%%

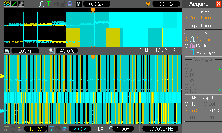This screenshot has width=222, height=133.
Task: Click the orange zoom window in overview
Action: click(93, 29)
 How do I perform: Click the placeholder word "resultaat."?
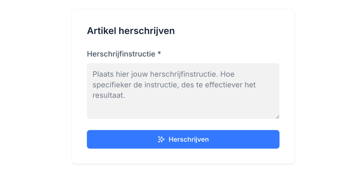109,95
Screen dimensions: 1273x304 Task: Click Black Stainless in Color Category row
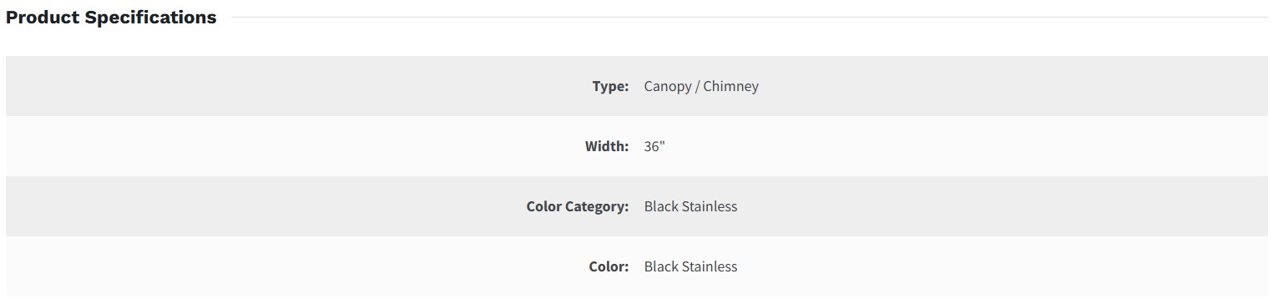tap(690, 206)
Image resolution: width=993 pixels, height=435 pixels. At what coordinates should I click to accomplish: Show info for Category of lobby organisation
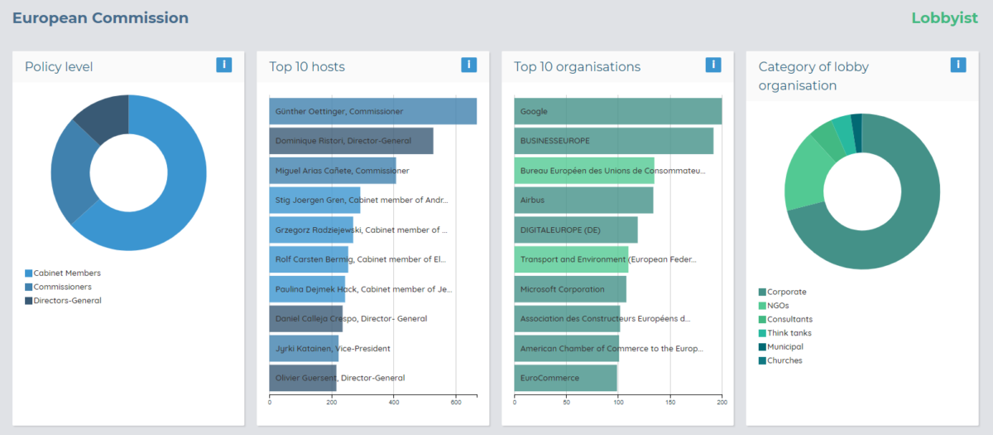point(958,65)
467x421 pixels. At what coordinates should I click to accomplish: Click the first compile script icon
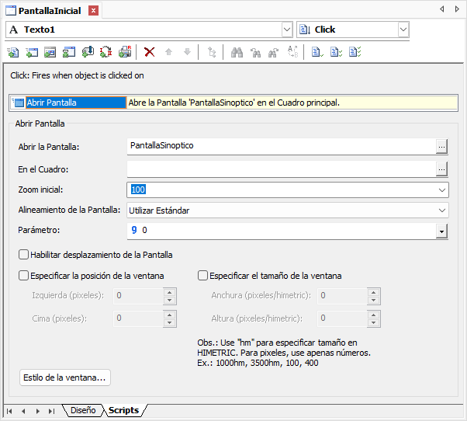317,52
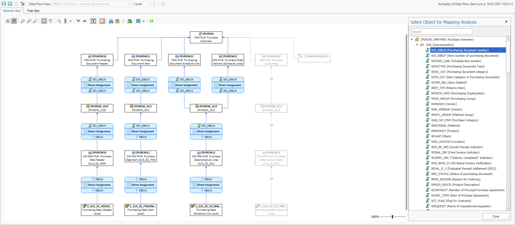The width and height of the screenshot is (515, 225).
Task: Click the Close button
Action: coord(495,216)
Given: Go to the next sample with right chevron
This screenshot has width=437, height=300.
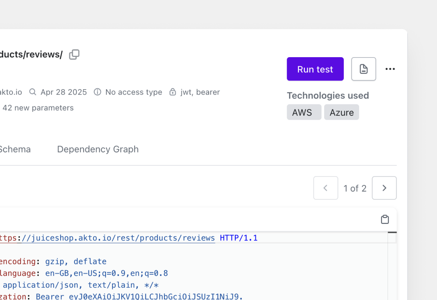Looking at the screenshot, I should coord(384,188).
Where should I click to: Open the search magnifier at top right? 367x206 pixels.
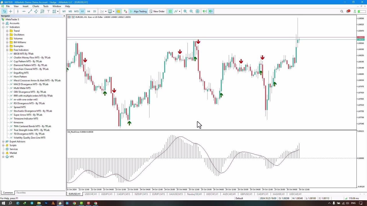342,11
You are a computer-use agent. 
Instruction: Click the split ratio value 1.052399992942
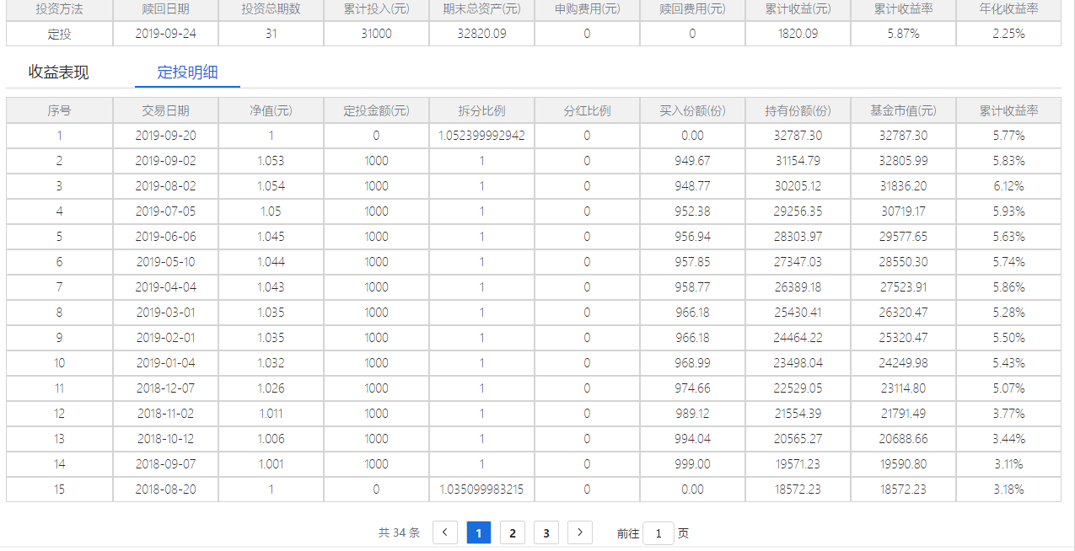click(x=481, y=136)
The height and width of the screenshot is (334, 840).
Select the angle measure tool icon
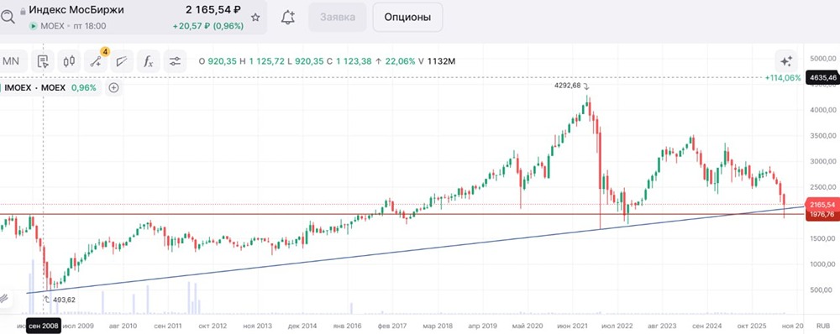pyautogui.click(x=122, y=61)
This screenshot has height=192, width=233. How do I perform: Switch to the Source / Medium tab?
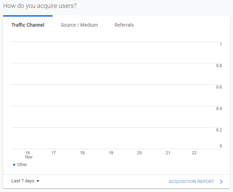(79, 25)
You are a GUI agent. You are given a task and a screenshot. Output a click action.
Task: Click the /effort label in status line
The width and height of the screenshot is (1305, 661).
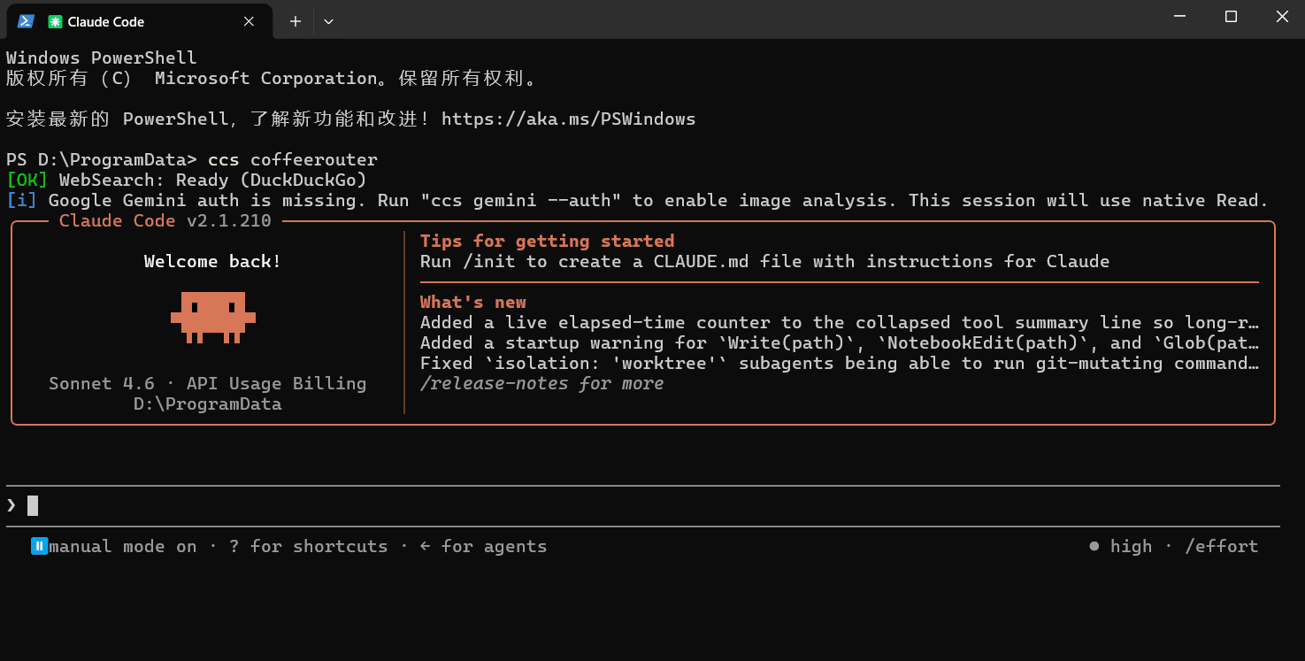(x=1222, y=546)
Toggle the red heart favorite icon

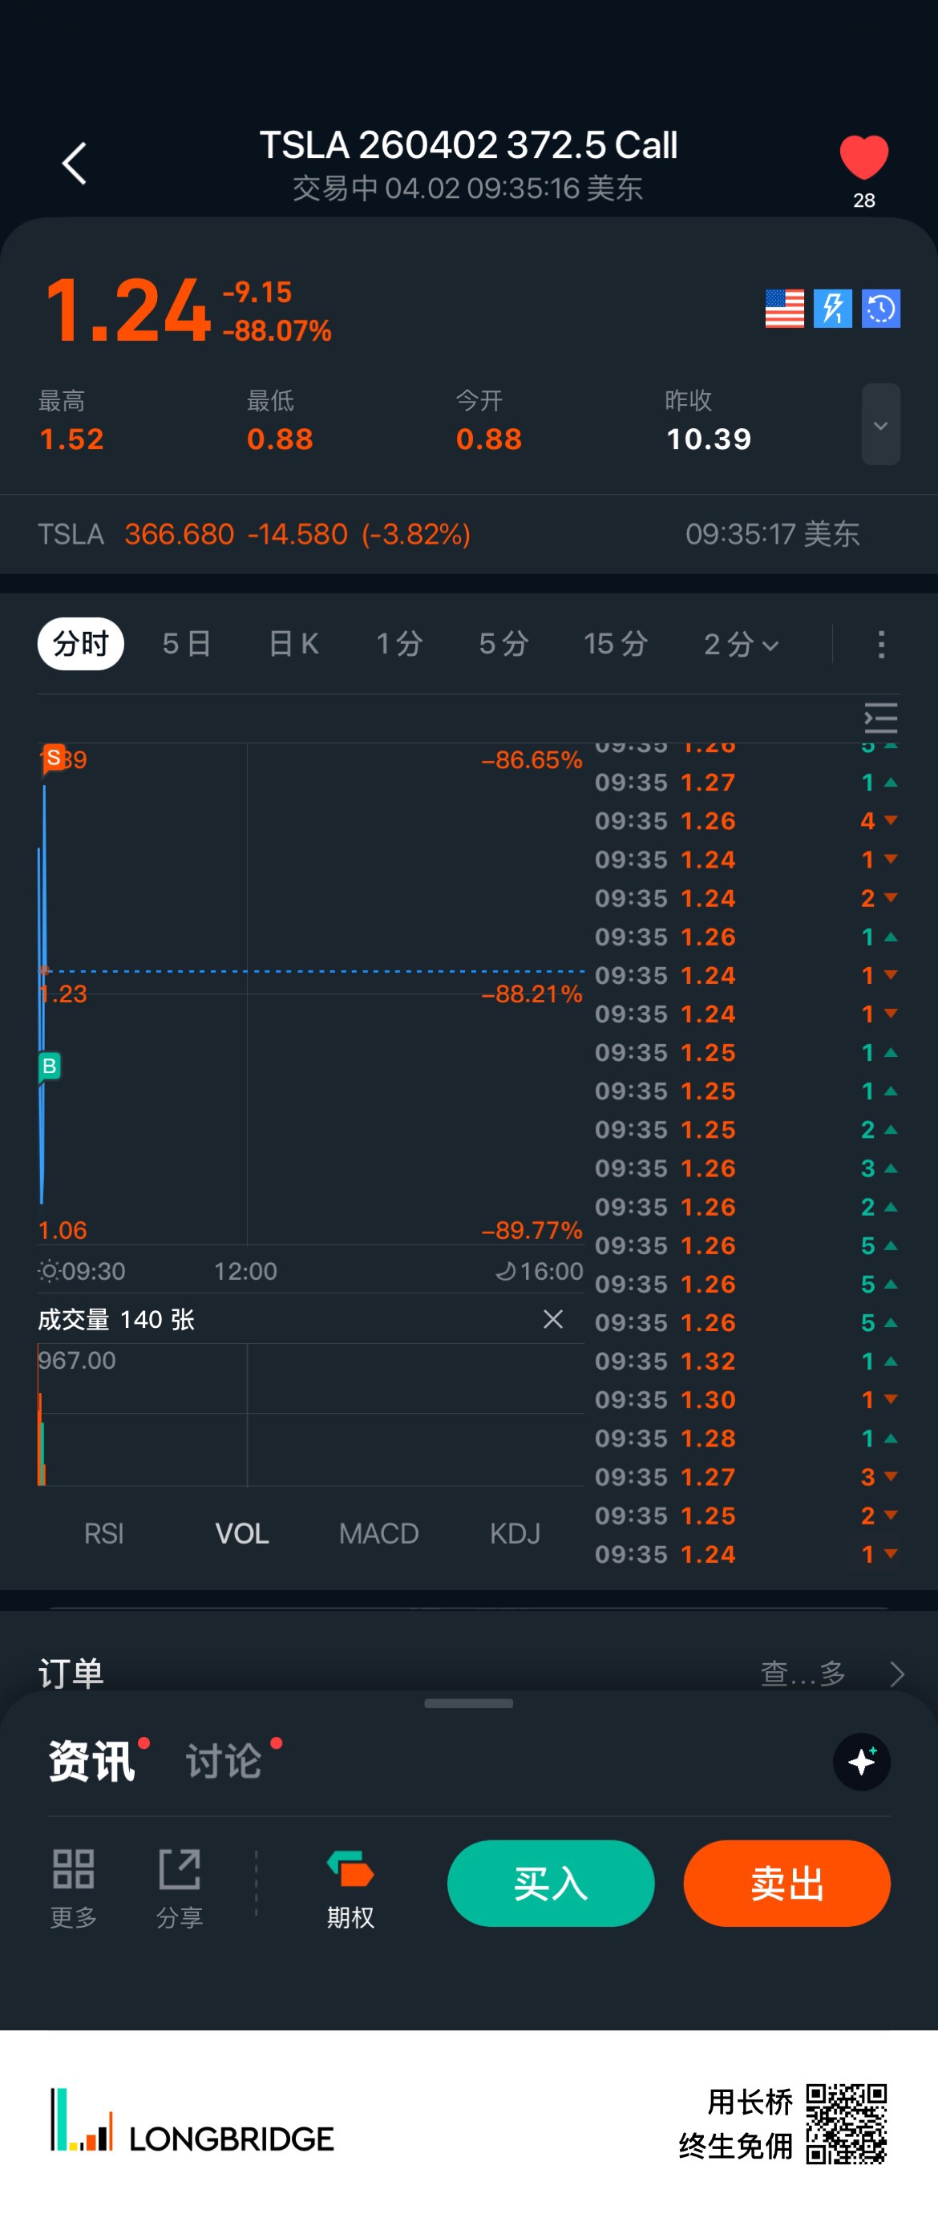tap(863, 158)
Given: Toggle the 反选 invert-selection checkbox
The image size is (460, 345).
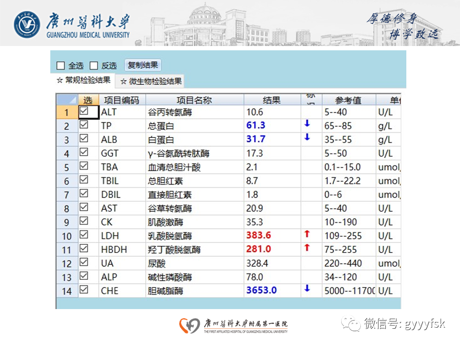Looking at the screenshot, I should 92,65.
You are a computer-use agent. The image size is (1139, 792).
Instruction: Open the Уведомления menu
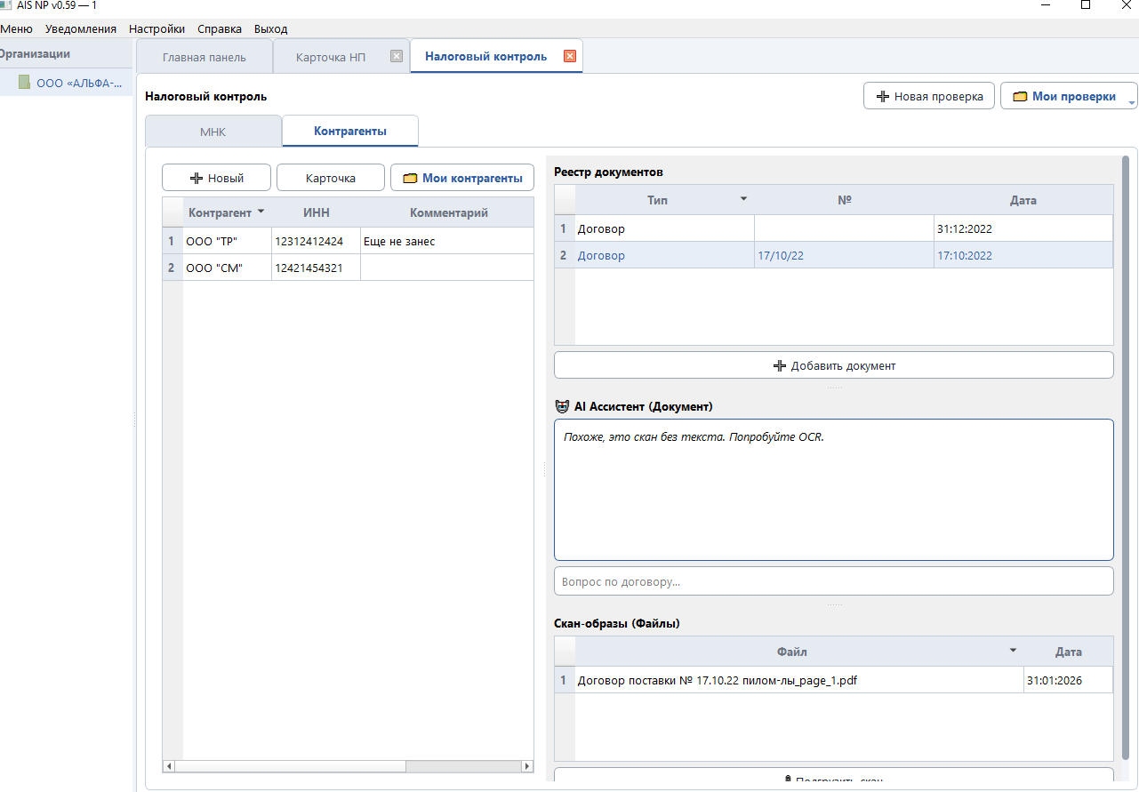click(x=81, y=28)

%%

Work out how many lines of the data hold the string "agent". Reply with that number alone.

-- RESULT OF THE EXERCISE --
3